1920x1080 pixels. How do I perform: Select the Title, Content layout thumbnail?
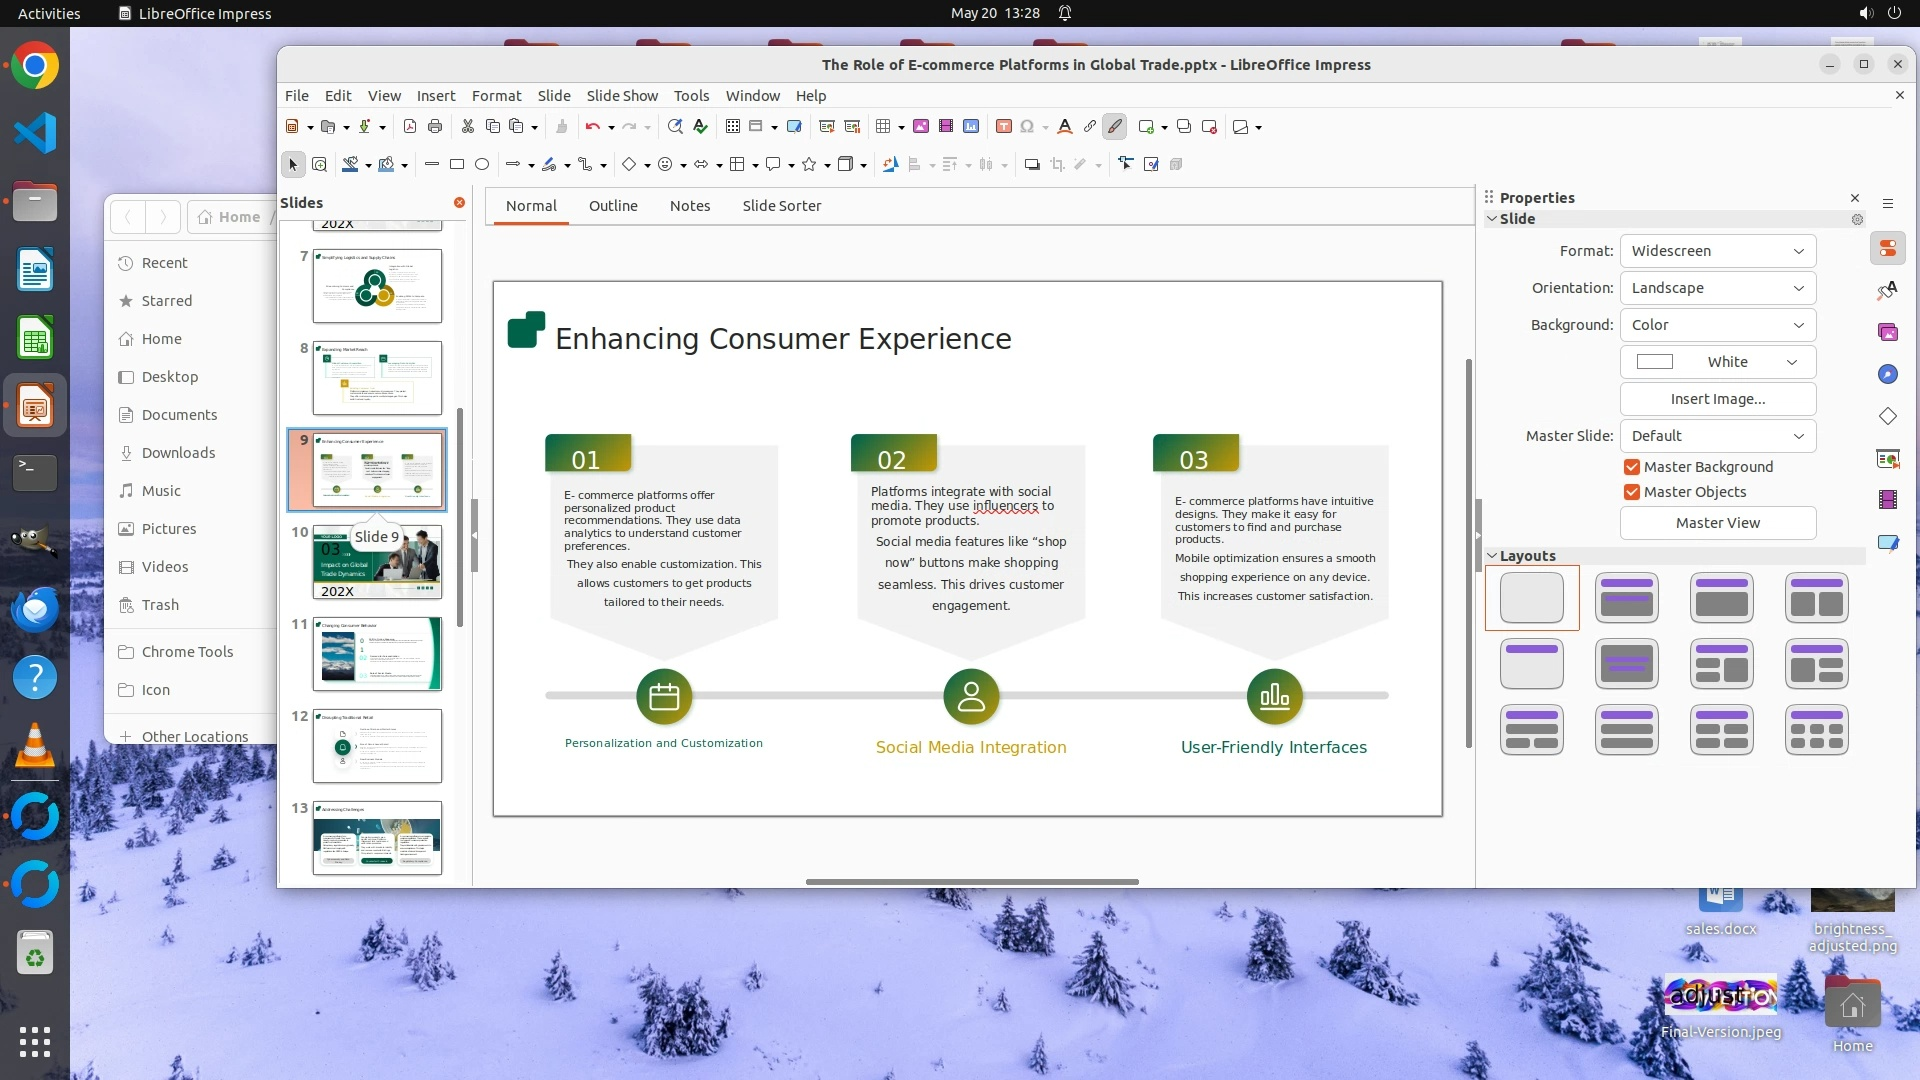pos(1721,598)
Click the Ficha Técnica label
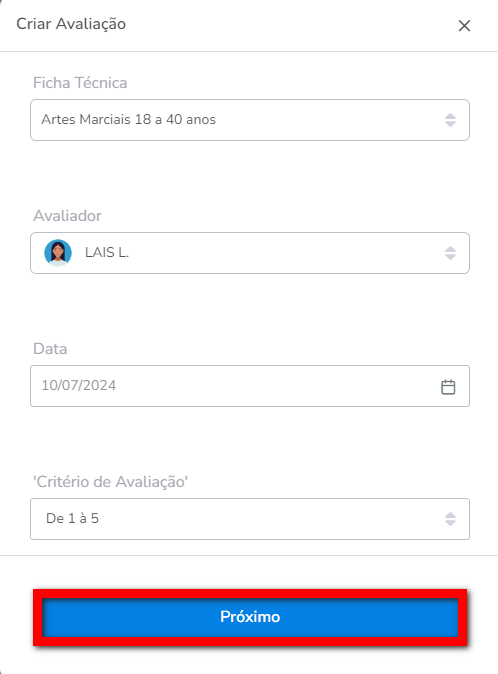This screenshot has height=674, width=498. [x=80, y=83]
★ ★ ★
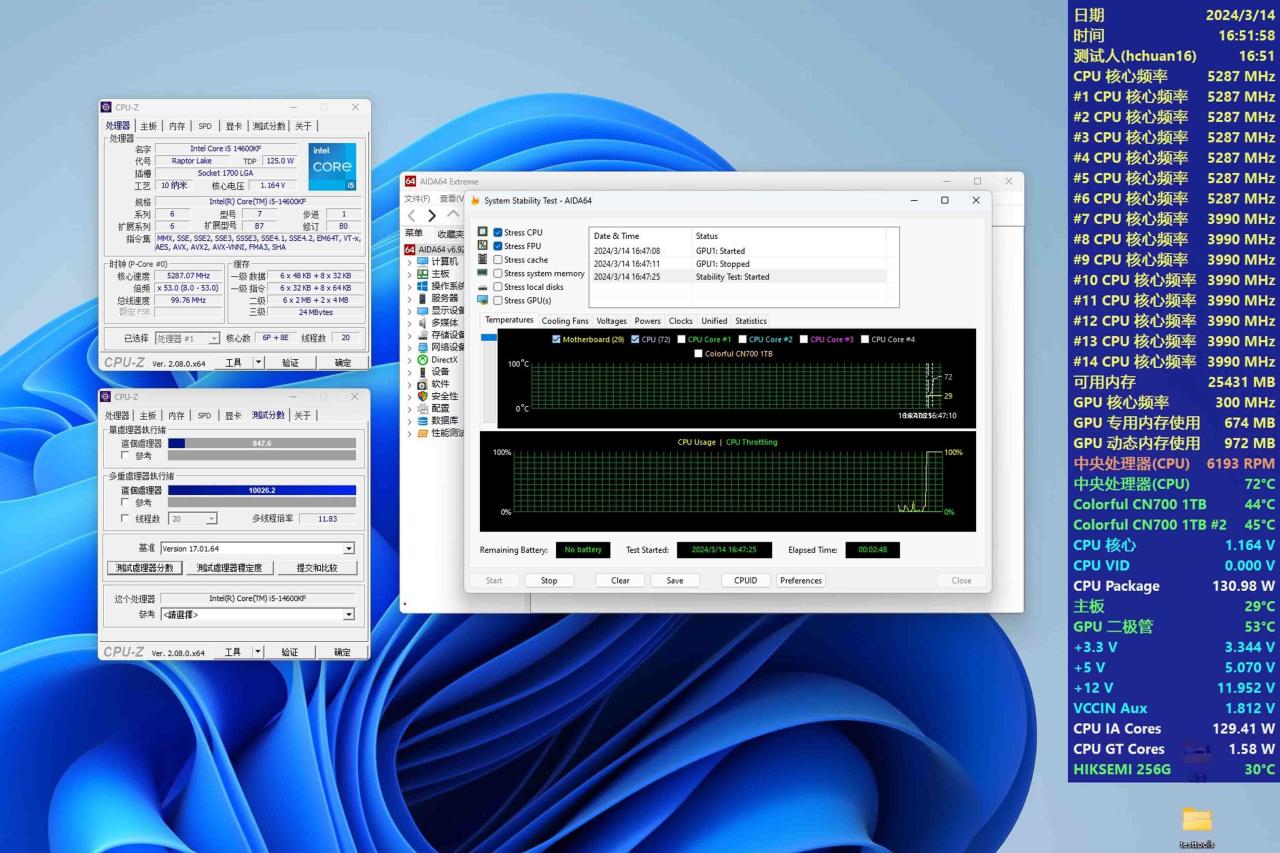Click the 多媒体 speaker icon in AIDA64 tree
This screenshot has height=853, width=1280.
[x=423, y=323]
★ ★ ★
Please reproduce the entries starting with the line that contains "1920x1080 pixels. How" and going on through the line that contains "This screenshot has height=674, width=498.", leaving out the pictures.

1920x1080 pixels. How do I perform: Select the Title, Content layout thumbnail?
pos(1721,598)
Click the Ficha Técnica label
This screenshot has height=674, width=498. [x=80, y=83]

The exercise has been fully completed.